“Cherish life!”, “Cherish life!”, “Cherish life!” These were the words that echoed inside me as I found myself meditating, gazing at a beautiful Oak tree1 a few meters from my house. I had never meditated before this moment.
“Cherish life!”, were the words that gave me the most profound answer to the proposal I received from the doctor earlier that day. The doctor was concerned, she said that something was very wrong with my baby and suggested that I should do an abortion. This was two weeks prior to my son’s birth.
I was 32 at the time. Two months earlier I returned to Israel after 10 years of living, working and studying in New York and Milan. I was a young exhibition designer, a graduate with Honors from Parsons School of Design, holding a beautiful portfolio of my furniture and exhibition designs. “Cherish life” was still echoing in my head. I wanted to give birth to my son! And if he had an illness like the doctor implied, I wanted to get the tools to help him heal, become healthy and have a good fulfilling life, this was what I wanted. I wanted to help him to live the best life he can. I didn’t know exactly how I would do this. But I had a very strong why – to cherish life.
What does cherish my son’s life mean? What kind of life will he have? I asked myself. It would be wonderful, I thought, if I understood how to do this. If only I knew how to create the right conditions, how to stay happy and healthy regardless of what life throws at me, then I will be able to help my son live a full life.
I had absolutely no clue as to where I should start, all I knew were these words repeating in my head as if someone was talking to me, saying: “Cherish life!”.
1Thirteen years later I called this meditation, “the tree meditation” and use in my sessions and workshops.
The Dream on the night my son was born
Two weeks later I had a dream. In the dream I heard a noise in the hallway of my home, so I walked to the entrance door. The door opened and a stranger walked in, he stopped and stood there in front of me. To my surprise, I was not scared. The man’s face was incredibly peaceful. I knew he did not come to harm me.
“Are you lost? do you need something? A glass of water?” I asked the man. He was taller than me, but not by much, he had short silver hair. His body was slim yet strong. He seemed to be older than me by around fifteen years or so. I felt very calm. He nodded his head, as if to say, no I am not lost, I have come to the right place. He lifted his right hand and rested it ever so softly on his chest. He bowed his head slightly as if to say: I apologize if I startled you and came uninvited. “I am not startled” I answered, “but if you are not lost, why did you come?”.
My mind was racing with questions, but strangely my body was completely relaxed. We were only one meter away from each other. He was now facing forward looking straight into my eyes. His eyes were light blue. Such beautiful eyes, I thought to myself, there is so much PEACE in them. Peace I had not seen before in anyone’s eyes. This peace was so vivid and distinct in contrast to the turbulence I was experiencing in my life. In contrast to all the stress, all the running around and worrying, these eyes were like a safe harbor on a stormy night, calling out, like a light house sending a beacon to the ships at sea, showing them the way back home.
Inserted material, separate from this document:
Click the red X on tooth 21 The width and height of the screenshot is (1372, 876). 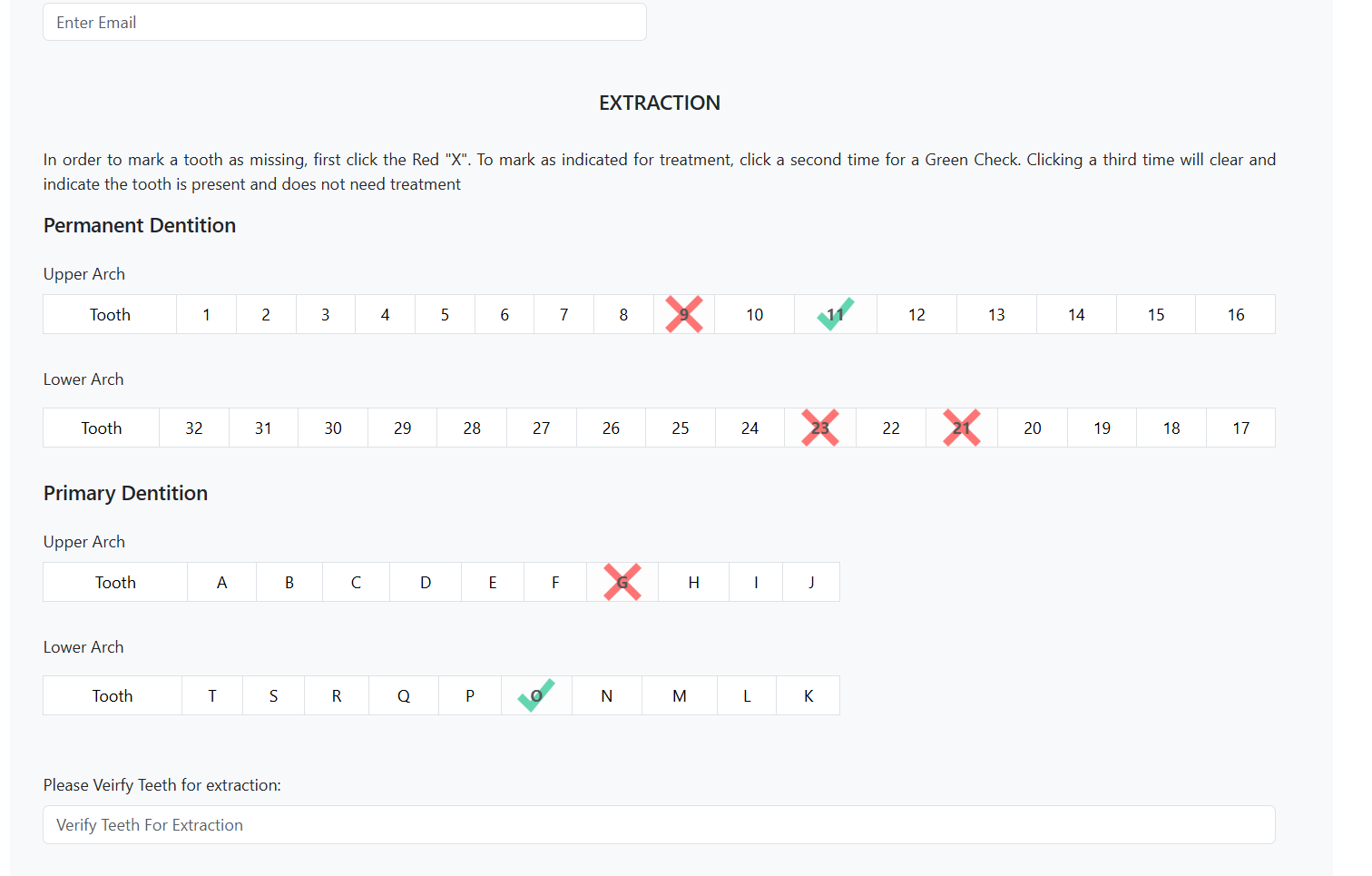tap(962, 428)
And so, I stood there with my feet firmly on the ground and looked straight ahead, back into the man’s eyes, waiting for his answer.
“Everything will be all right” his words were very clear and sharp, cutting all illusions of uncertainty. I understood. He came to give me an encouraging message. To give me strength I needed to help my son to live. “Yes, I know this. But how?…”
At that very moment I woke up, it was around 5:00 in the morning, my water broke, and I rushed to the hospital to give birth to my son.
For the next 6 months since that day, through all the challenges and life-threatening situations my son faced, I returned to that dream to get strength.
I didn’t know who the man in my dream was. But about three years later, I attended a retreat in San Biagio, not far from Assisi. And as I walked into the reception area to get the keys to my room, there he was, greeting me: “Benvenuti!”(welcome in Italian).